La possibilité pour une femme de conserver son nom marital est laissée à l'appréciation du juge.
Après un divorce, l'ex-conjoint autorise généralement la mère de ses enfants à continuer à porter son nom marital.
En cas de désaccord, c'est au juge d'arbitrer et d'estimer l'intérêt particulier de l'ex-épouse.
L'ancienne épouse doit alors justifier d'un intérêt particulier.
Plusieurs critères peuvent être pris en compte, comme le fait que le mariage ait duré des dizaines d’années et que l’ex-épouse ait toujours été connue sous son nom de femme mariée, ou encore qu’elle se soit fait connaître professionnellement sous ce nom marital.

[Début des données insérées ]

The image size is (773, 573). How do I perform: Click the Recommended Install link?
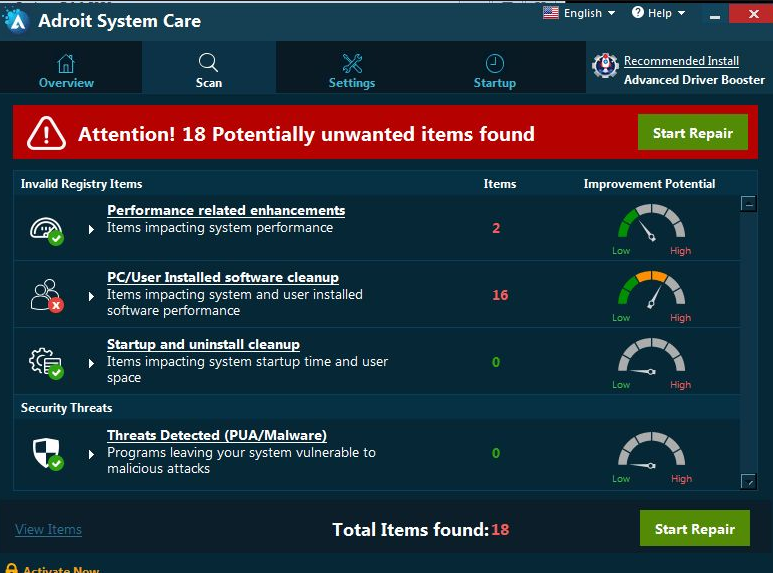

La Cour de Cassation vient de décider que l’autorisation tacite donnée par l’ex-époux au moment du divorce, ou par le juge en cas désaccord, n'est pas gravée dans le marbre.

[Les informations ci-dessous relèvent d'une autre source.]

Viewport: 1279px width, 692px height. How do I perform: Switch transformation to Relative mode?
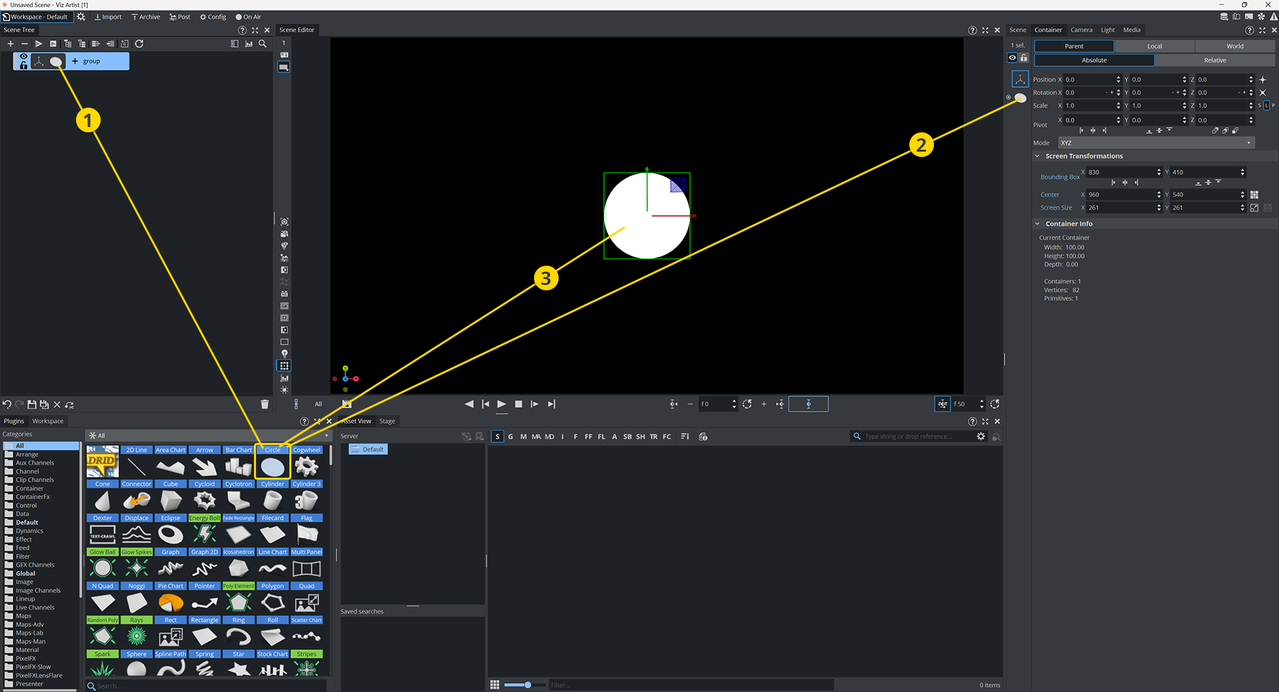coord(1214,60)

A tout moment, le juge saisi peut donc revenir sur cette autorisation.
La Cour de Cassation a donc donné raison au mari, estimant que l'autorisation donnée par le mari n’était pas illimitée dans le temps mais qu'il s'agissait d'un droit temporaire.
En d’autres termes, si l’intérêt particulier invoqué au moment du divorce n'a plus lieu d’être, le juge peut mettre fin à cette utilisation.